In the article, first cultural work is contextualised and historicised. Following this, Southbank Centre is introduced, its suitability for a case study is explored and the research methodology is outlined. Analysis of the findings from my empirical research follows. I demonstrate how individualised emotional labour, or labour which requires managing one’s own emotions in order to create the ‘right’ kind of outward appearance (Hochschild, 1983) was required in a variety of roles at Southbank Centre. At the same time, collaborative working was also presented as necessary and had complex politics. In large part, this collective working was engendered, and managed, through the Director Jude Kelly’s ‘Festival Methodology’ (2011–2018), which required different departments across the organisation to work closely together, as well as with external cultural workers and the public, to coordinate, produce, manage and deliver on average more than 14 annual festivals and series. These collaborative ways of working represent a different model to individualised, competitive practices often associated with work in the cultural and creative industries, and are themselves part of the distinctive legacy of the institution in municipal history, as I have explored elsewhere (Williams, 2020). The article therefore proposes that when analysing collaborative working and emotional labour, the different historical meanings and power dynamics of the cultural context need to be brought to the forefront.
Contextualising and historicising cultural work
For over two decades now, there has been an expanding academic interest in theory relating to cultural work (Banks, 2007, 2017; Banks et al., 2013, Beck, 2003; Brook et al., 2018; Gill and Pratt, 2008; Hesmondhalgh and Baker, 2013; Lloyd, 2006; Oakley and O’Brien, 2016). In many senses, these debates stem from analysis of the cultural and creative industries, including theorisations which attempt to define, contextualise and problematise related rhetoric (e.g. see Banks, 2007; Garnham, 2005; Hartley, 2005; Hesmondhalgh, 2012; Hewison, 2014; McGuigan, 1996; Throsby, 2001), and those which draw on and re-evaluate historical theorisations such as Adorno and Horkheimer’s famous text in 1944.
As part of the academic focus on cultural work there has been a nascent interest in its histories, as well as in its possible futures, now rendered both more urgent and complicated due to the ongoing impacts of the COVID-19 pandemic (Banks, 2020; Banks and O’Connor, 2021; Banks et al., 2013; Brook et al., 2020; Eikhof, 2020). Although some overarching concepts can be suggested to define cultural work, it remains a problematic and contested concept.
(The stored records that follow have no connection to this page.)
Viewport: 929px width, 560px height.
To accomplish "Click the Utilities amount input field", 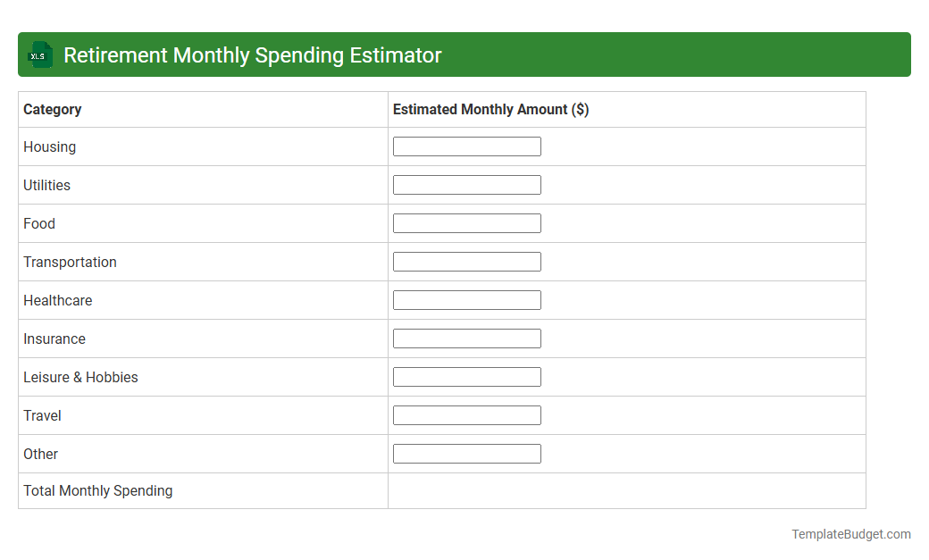I will point(466,184).
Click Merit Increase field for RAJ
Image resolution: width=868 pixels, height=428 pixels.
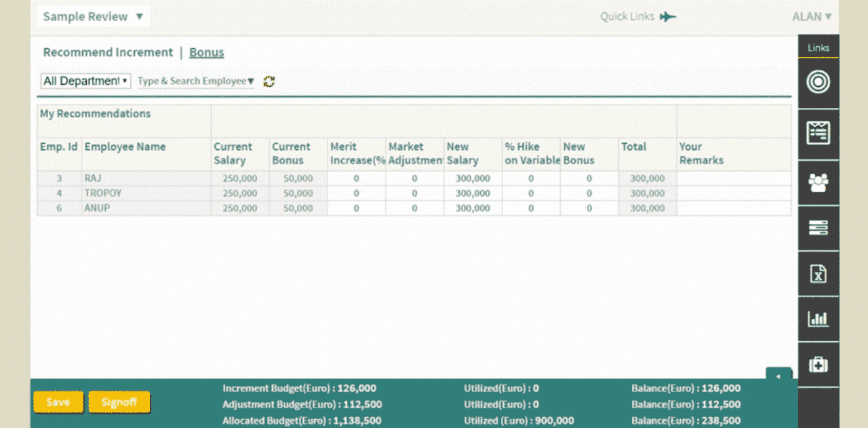click(356, 178)
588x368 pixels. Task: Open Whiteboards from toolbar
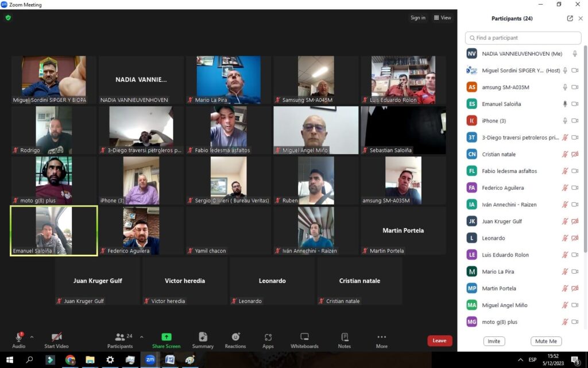click(304, 340)
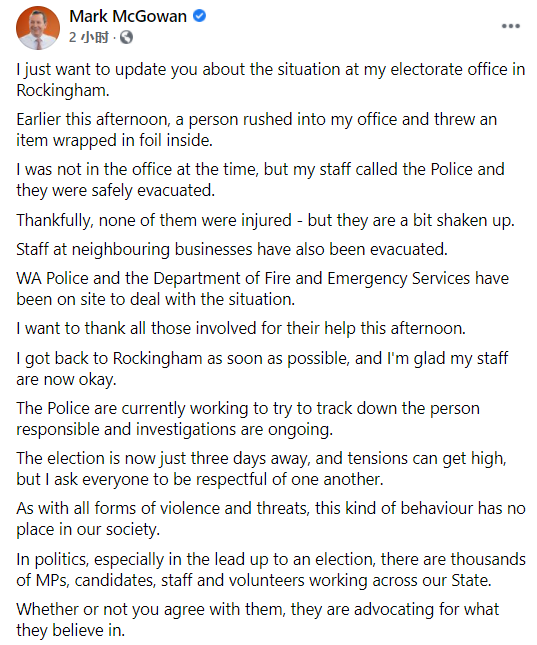Open the three-dot post options menu

tap(511, 26)
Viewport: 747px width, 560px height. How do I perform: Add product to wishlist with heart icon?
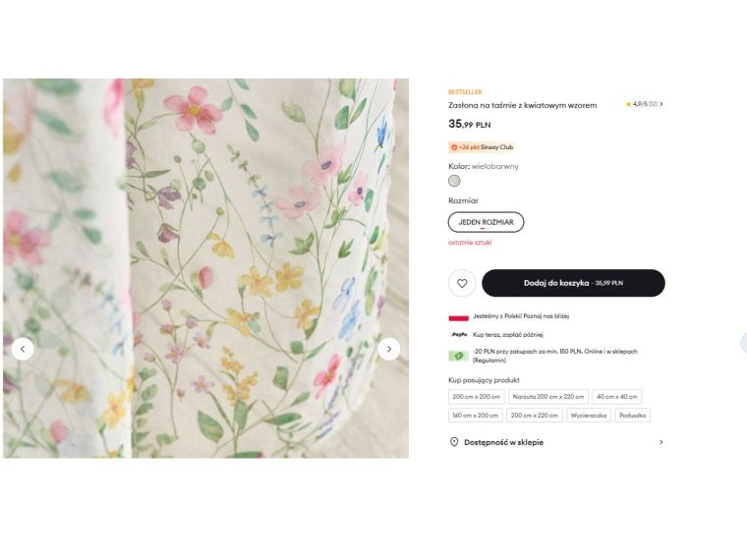[462, 283]
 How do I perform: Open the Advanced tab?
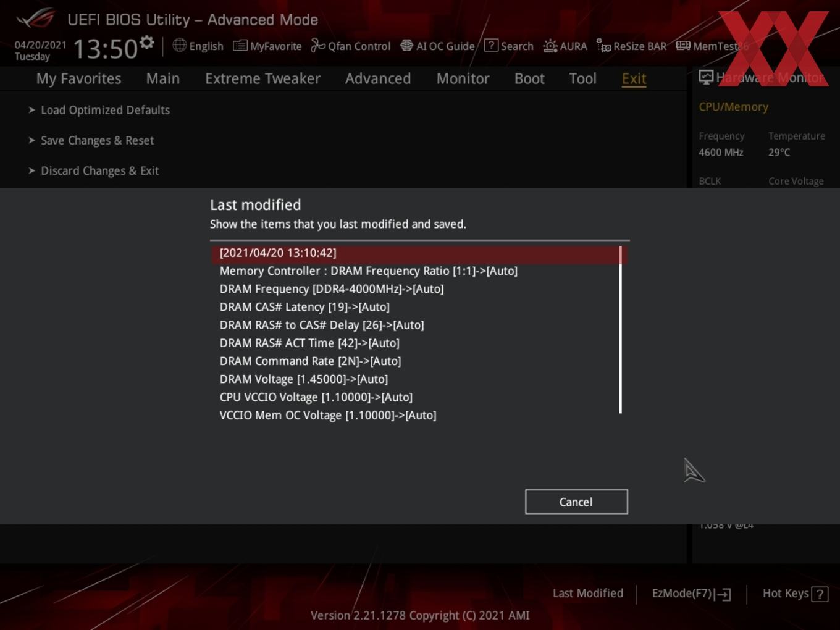[377, 78]
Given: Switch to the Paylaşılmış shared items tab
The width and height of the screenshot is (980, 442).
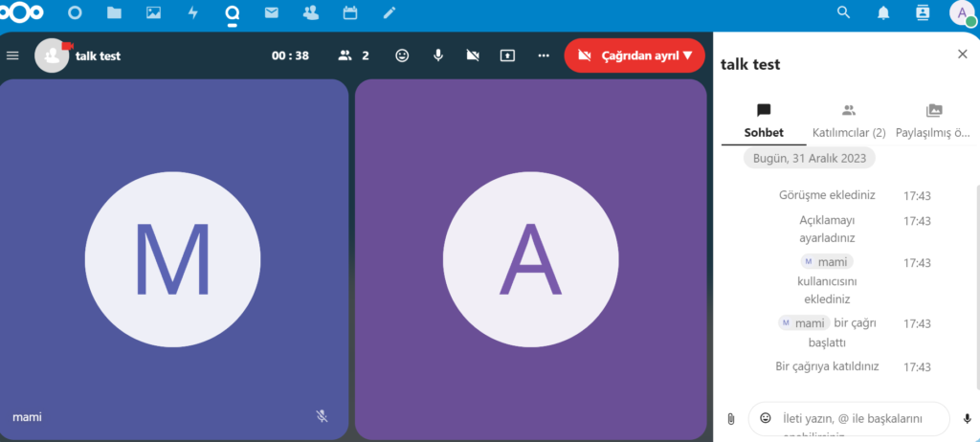Looking at the screenshot, I should tap(933, 122).
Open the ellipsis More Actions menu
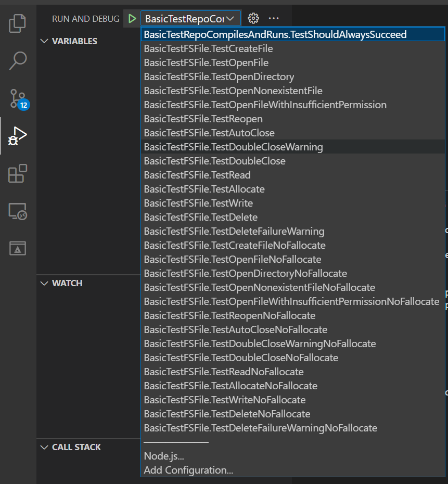 click(x=274, y=19)
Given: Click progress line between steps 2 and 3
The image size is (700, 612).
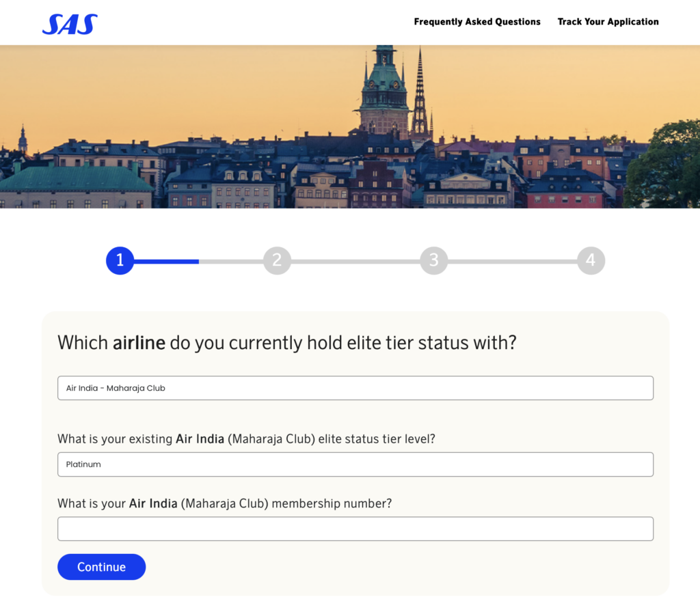Looking at the screenshot, I should 355,262.

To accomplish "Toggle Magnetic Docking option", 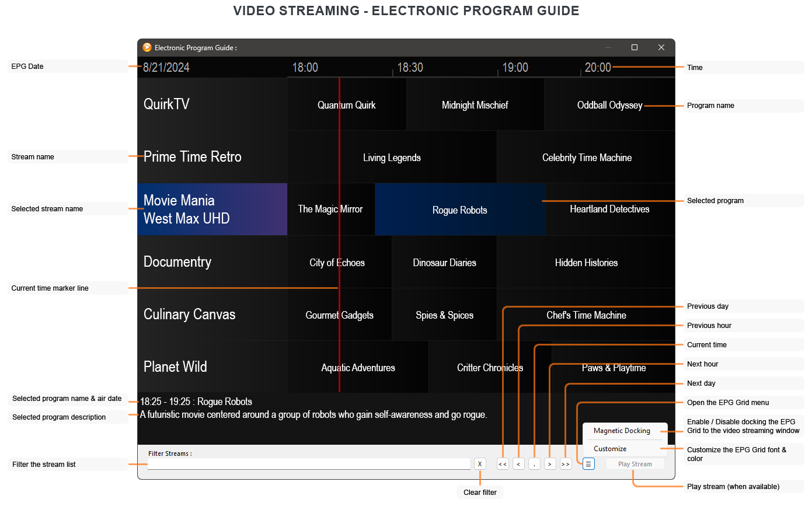I will (x=622, y=431).
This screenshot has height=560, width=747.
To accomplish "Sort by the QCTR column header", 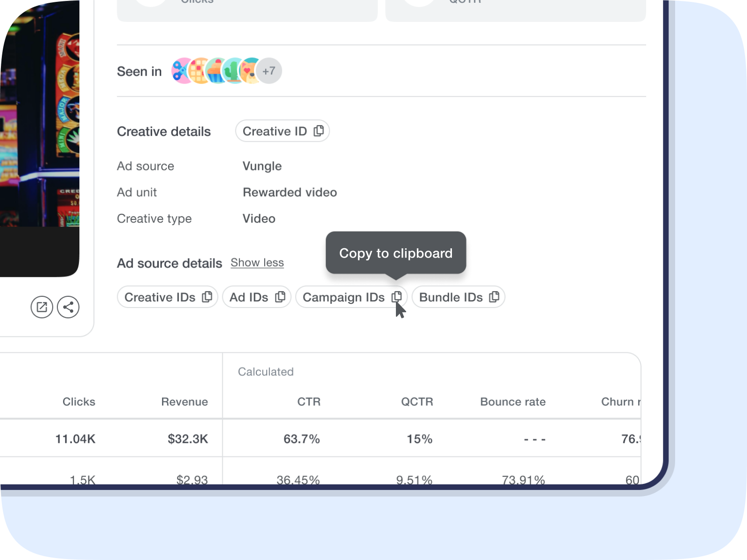I will 417,402.
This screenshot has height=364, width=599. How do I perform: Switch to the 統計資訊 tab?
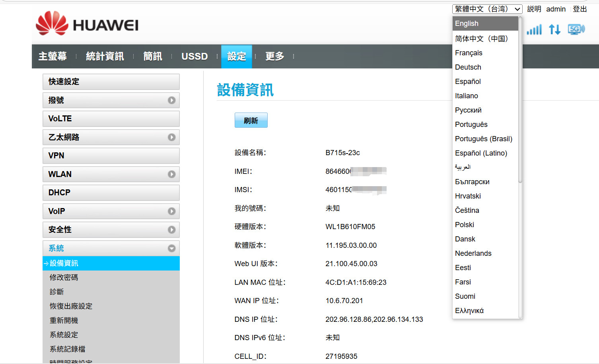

Much has been written about the notion of cultural work offering unique satisfaction, fulfilment and status (Banks, 2007; Beck, 2003; Sandoval, 2018), but this research often focuses on artistic and creative producers. A useful way of understanding what is meant by cultural work is
[A]n umbrella expression to capture a myriad of working roles, processes and contexts . . . cultural work is rather a category . . . in which different types of labour such as manual, cognitive, emotional and affective are often intensively intertwined. (Hope and Richards, 2015: 121–122)
In this research, I defined ‘cultural workers’ as those involved in the kinds of labour mentioned above, or to put it another way, in the production and circulation of texts and symbolic cultural goods at Southbank Centre. I also used a definition of cultural work which included those who might not be traditionally thought of as creative producers, by interviewing workers from across departments, and not focusing solely on those directly involved in artistic production.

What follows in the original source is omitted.